New tutoring partnership with Detroit United Lacrosse benefits WSU and DPS students alike
Local lacrosse coach Summer Aldred and College of Liberal Arts and Sciences Dean Stephanie Hartwell share a passion for helping their community. A chance encounter and that shared mission led to the development of the Warrior United Tutoring Program to support Detroit K-12 students.
Wayne State University and Detroit United Lacrosse, which Aldred co-founded, partnered together this past semester to organize free tutoring at the Durfee Innovation Center. Tutoring sessions are hosted twice a week after school and welcome all K-12 students. The space provides enough room for parents to stay should they so choose.

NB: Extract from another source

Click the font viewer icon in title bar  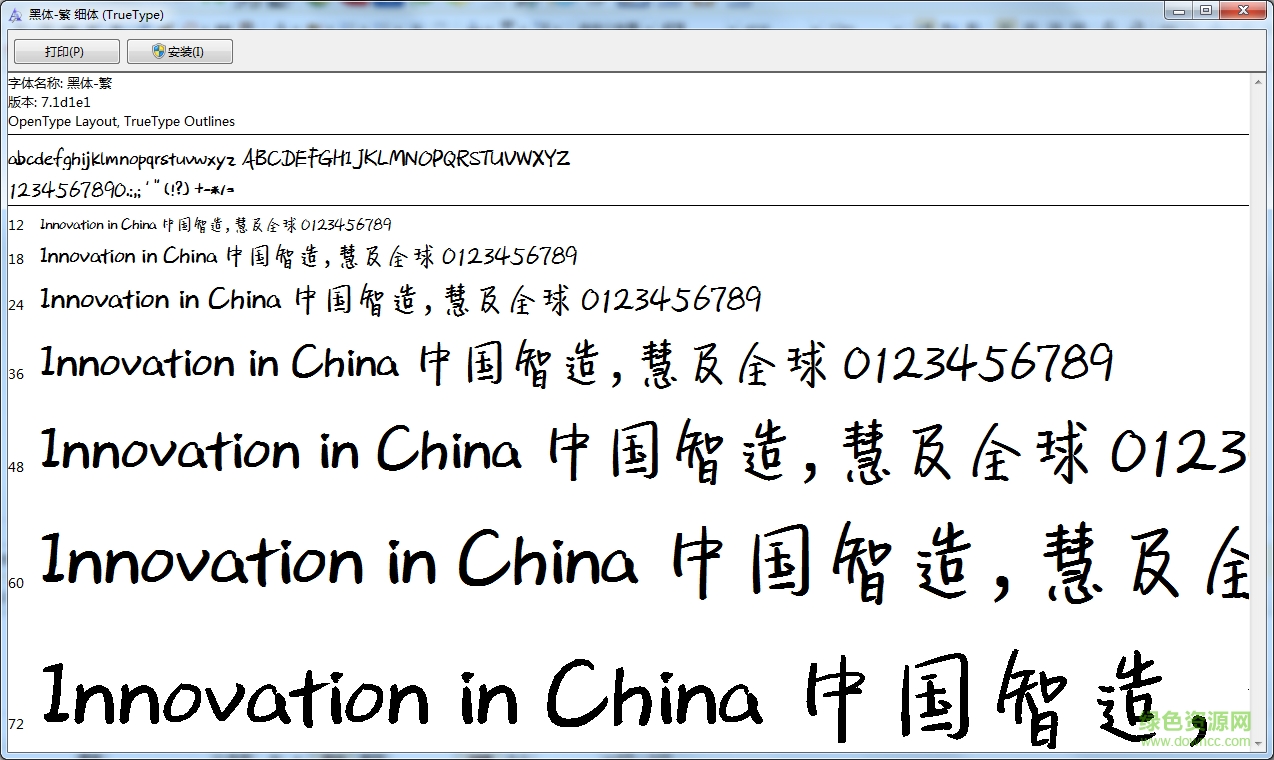click(x=15, y=15)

An after-school program for local kids has been on the dean's agenda. "I wanted to connect with the Detroit Rec Center to recruit kids who live in the area and are active in their community," said Hartwell. Aldred already had an established plan for a tutoring program, so she reached out to Hartwell for assistance to bring the plan to fruition. Thanks to donors, Hartwell had the means to create a paid internship for Wayne State student tutors.

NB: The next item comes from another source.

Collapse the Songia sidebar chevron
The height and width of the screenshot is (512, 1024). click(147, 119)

The students have a wide range of expertise in areas like math, English, and a range of sciences. This program is easy to access for students and parents. There is a form on the Detroit United Lacrosse website, where parents can sign up for their children. "Everyone needs tutoring and access to tutoring, which can be expensive," said Hartwell. "It's a good environment for kids to come and get any help they may need."

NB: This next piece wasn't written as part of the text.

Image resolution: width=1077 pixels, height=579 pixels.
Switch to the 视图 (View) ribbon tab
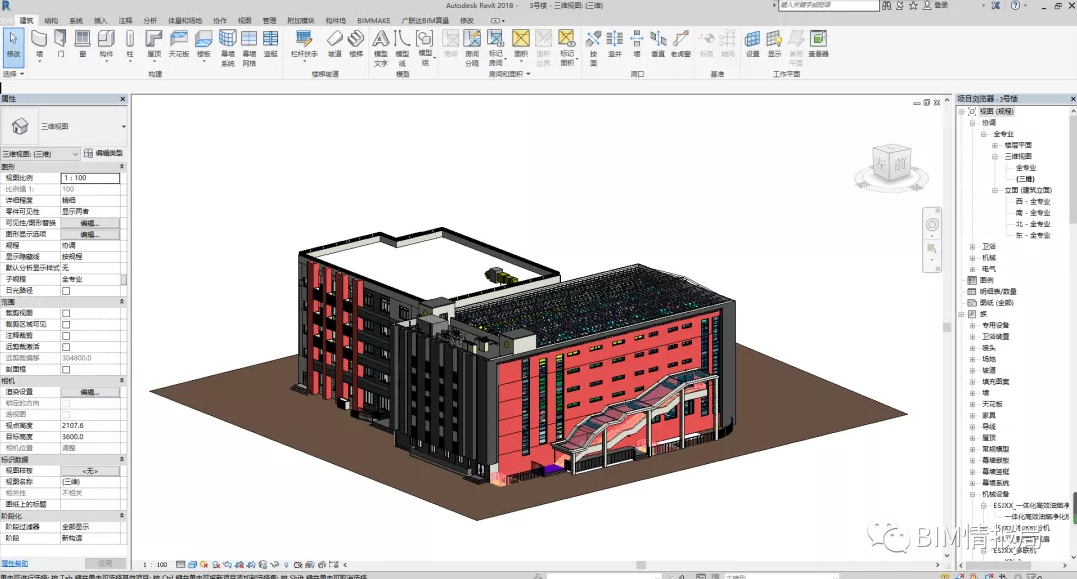245,20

"We have currently reached 47 children from all across Detroit." shared Aldred. Kids from elementary through high school can come in for assistance with schoolwork. Some students require active tutoring with subjects such as math. Some just come to finish homework and have one of the tutors review it once it's completed.
Hartwell and Aldred would like to continue to grow this initiative. According to Aldred, the Detroit City Recreational Lacrosse program, in partnership with Detroit Parks and Recreation, currently serves kids in five locations across the city. They hope to expand tutoring to a total of eight sites by 2027.
"I hope it becomes something that the college does routinely year after year," said Hartwell. "I like to see our students go out into the community, meet the kids that live there and see the work community clubs do for families in the neighborhoods."
Wayne State students interested in tutoring can email email@example.com for more information.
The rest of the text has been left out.